Email marketing is a crucial part of any successful digital marketing campaign. After all, who doesn’t use email? Nowadays, it propels not just customer conversions but also retention. Not to mention it’s your direct route to your audience. But just because it’s easy to send an email doesn’t mean you’ll do it right each time. 

Before you start clicking away, consider the following business email best practices that are sure to give you some great footing in the digital world:

Ace that subject line

There’s no overstating the importance of your subject line. You’ve likely heard or read tons of tips, from keeping it short and simple to avoiding filler words and all that. In any case, make your subject line catchy. The idea is to pique your subscribers’ interest, but don’t give it all away right there. Besides, a subject line is supposed to just attract their attention – enough that they actually want to read the rest.

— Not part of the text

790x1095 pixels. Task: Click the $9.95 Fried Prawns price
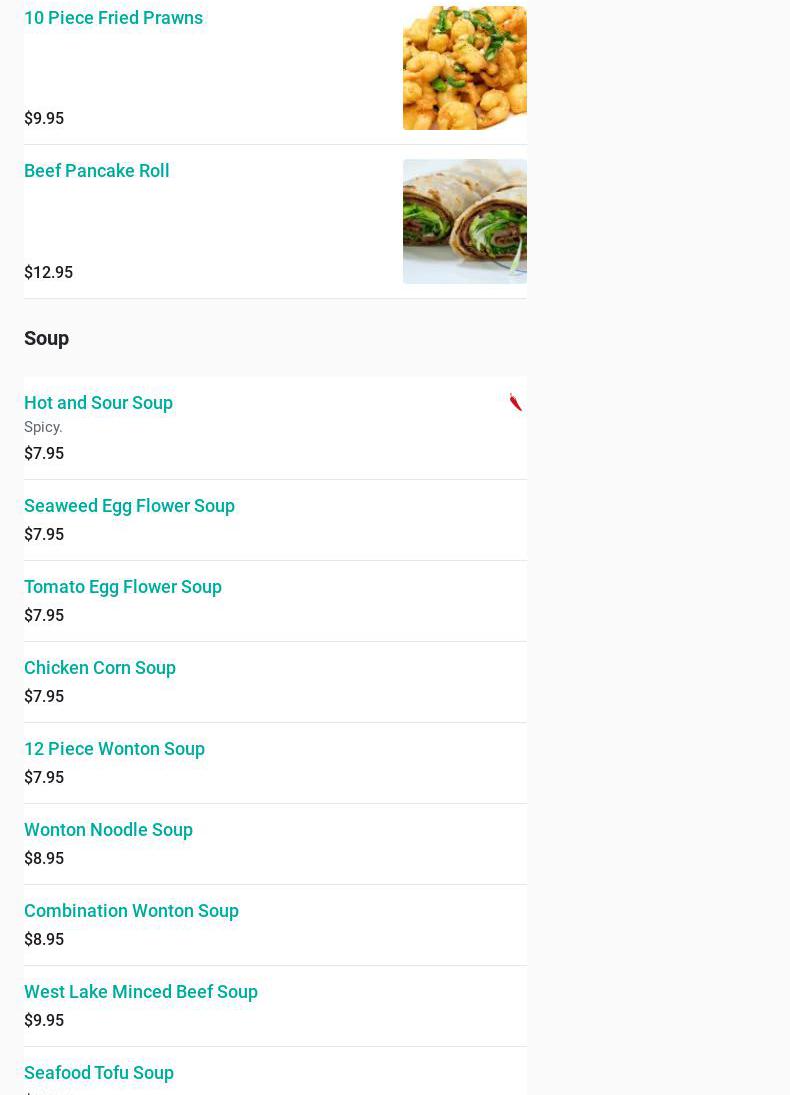(x=44, y=118)
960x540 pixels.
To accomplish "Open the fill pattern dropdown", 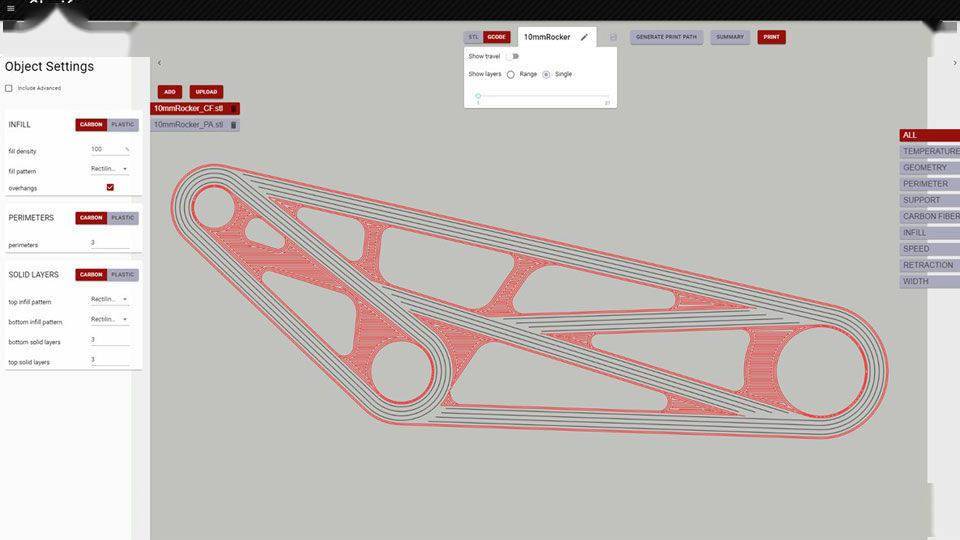I will coord(110,169).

Another way to create an effective subject line that has some level of innocent urgency. Lines like “gone by midnight” or “last-minute discounts” are classic methods of catching their eye and making them want to stop whatever they’re doing and just shop.

If you’ve had someone tell you it’s nice to use emojis, they may be right as long as your emoji fits your business. Emojis do help you emails stand out, but if you put more than one of them in a single subject line, that could be risky. Not only will it distract your readers from the real meaning of your subject line, but it can be annoying too. And don’t forget that some email servers won’t show emojis, so if you’re going to add one, make sure your subject line still makes sense without it,.

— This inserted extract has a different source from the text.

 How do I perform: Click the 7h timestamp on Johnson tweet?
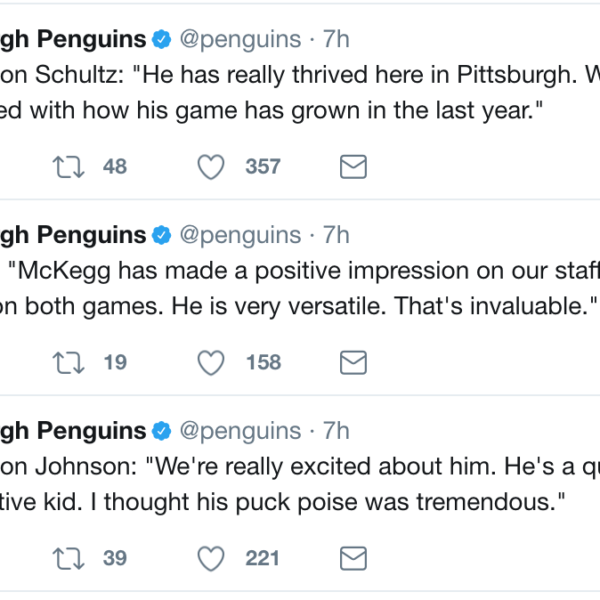coord(334,430)
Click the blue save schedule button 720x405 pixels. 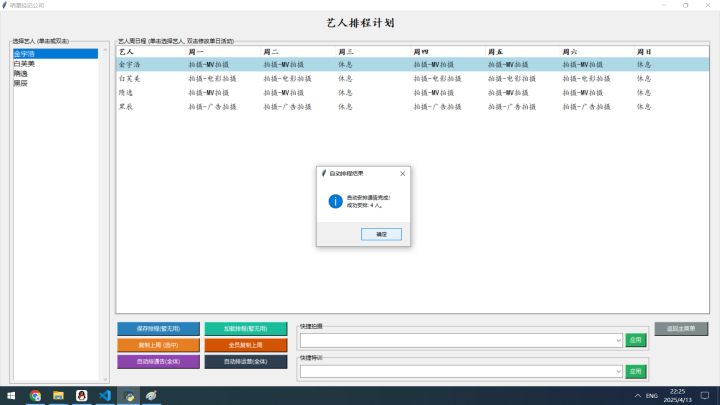point(158,329)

Of course, the cardinal rule of writing an email subject line holds truer than ever – keep it personal. Address your recipients with their first names, but that doesn’t mean you should stop doing that in the email body. All throughout, you’ll want to give your recipient the feeling that you took your personal time and effect to connect with them, human to human. In short, your email should feel like it was specially made from them, not a list.

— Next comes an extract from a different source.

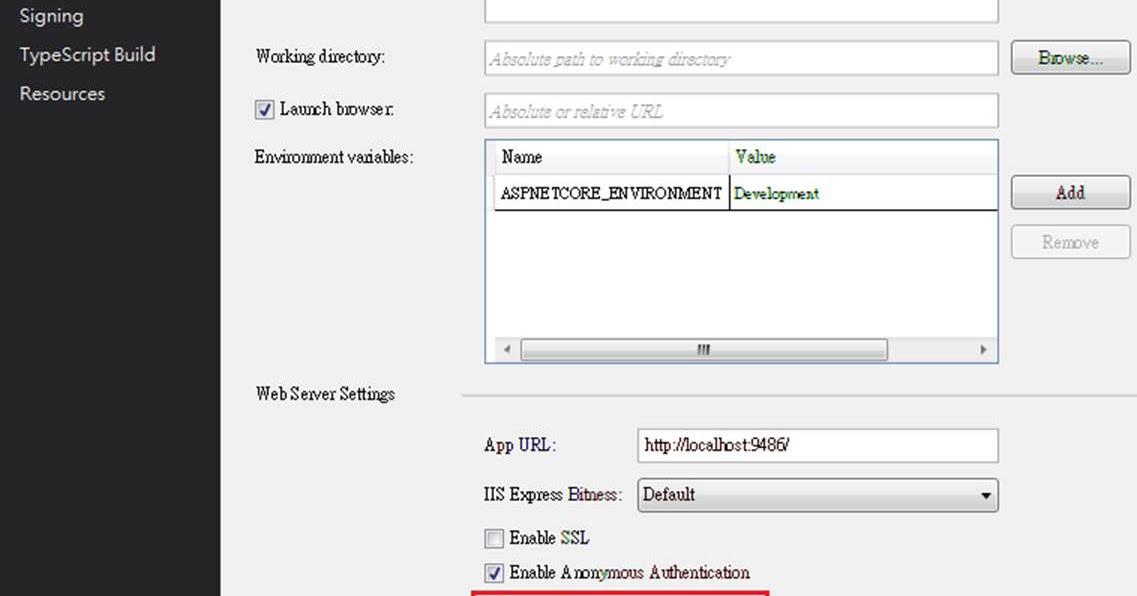The image size is (1137, 596).
Task: Switch to TypeScript Build settings
Action: pyautogui.click(x=86, y=54)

Lastly, whatever subject line you decide to use, avoid too much punctuation or typing in all caps as either will make your email look spammy, both to your subscribers and to email servers. That means even if your recipient didn’t mark your email as spam, it could still end up in that cold, dark place: the spam folder.

Be a friend

Most email users are inundated with emails from countless bands. What will make yours special enough to stand out? Be engaging. Talk to your customers or potential customers directly, and treat them like your friends. Be conversational and make them feel comfortable. Of course, you need to remain professional at the same time, and that takes a bit of experience and maybe some research, but it’s perfectly doable and it’s what you should do. And remember, use trending words to make your email more significant.

Offer a treat

Give your subscribers a gift, and make them feel that because they are your customers, you always give them royal treatment. This will instantly give you an edge over other brands competing for their business, especially if you make your gift known in your subject line. For example, if you tell them you’re slashing a product’s price by half just because they’re your loyal customer, that will make them feel not being sold to, but given special treatment by a friend. Compare that to an offer that only says “50% discount.” You may not even click it because many other emails probably look just like that.

Solicit reviews

Obviously, reviews can bring people to your website, which is where you want them to be. More positive reviews means more trust for your brand, and therefore, more site traffic. Don’t be afraid to ask for reviews from your customers (but remember, say it in a personal way). Amazon does it and many other giant e-tailers. But instead of just asking for reviews, give them a treat – maybe a discount or a coupon code they can use next time they shop.

Schedule your emails

Sending marketing emails isn’t always about writing clever copy or making offers. You also need to create a system and make it realistic. For example, if you’re thinking of holding a sale, keep your emails in sync. Otherwise, you may end up confusing your customers when your site says jewelry sale while you email them about your new scarf line. You can avoid this simply by creating a plan and following it. As soon as you’ve made a list of emails you want to send, decide when you want to send them. Pick a day that works for you but don’t discount research on email open rates (like what days of the week marketing emails are more likely to get opened). You can even do your own research. It doesn’t have to be a special project. Just take note of the days you sent emails and when you received  replies. Look for patterns.

Quality first!

If you’re going to send emails just for its own sake, you’re better off holding it. You want people to associate your brand with value – including value content. Spend time creating content that is truly beneficial or at least interesting to your subscribers. Instead of sending something half-baked twice or thrice a week, sit down and come up something really worth a read, even if you have to cut the frequency to just once a week. Remember, quality first ALWAYS, whether it’s in the products or services you sell, or how you market them.

Get grouping

If you have a diverse audience, such as gym buffs, interior designers, and surfers, make sure you organize your campaign to avoid wasting both your time and theirs with the wrong emails. According to research, recipients of well-segmented email campaigns are at least 90% less likely to hit the unsubscribe button than those who get unsegmented emails. The reason is obvious: when you receive email that has value to you, there’s no reason to discard it.

Start now!

If you have a business but haven’t started an email marketing campaign – or even thought of it – don’t stall and start making plans now. Come up with creative ways to grab people’s attention and lay down the technicals, such as your welcome automation, schedule, and the rest. Begin collecting email addresses from your customers, and build your list and your campaign’s success from there.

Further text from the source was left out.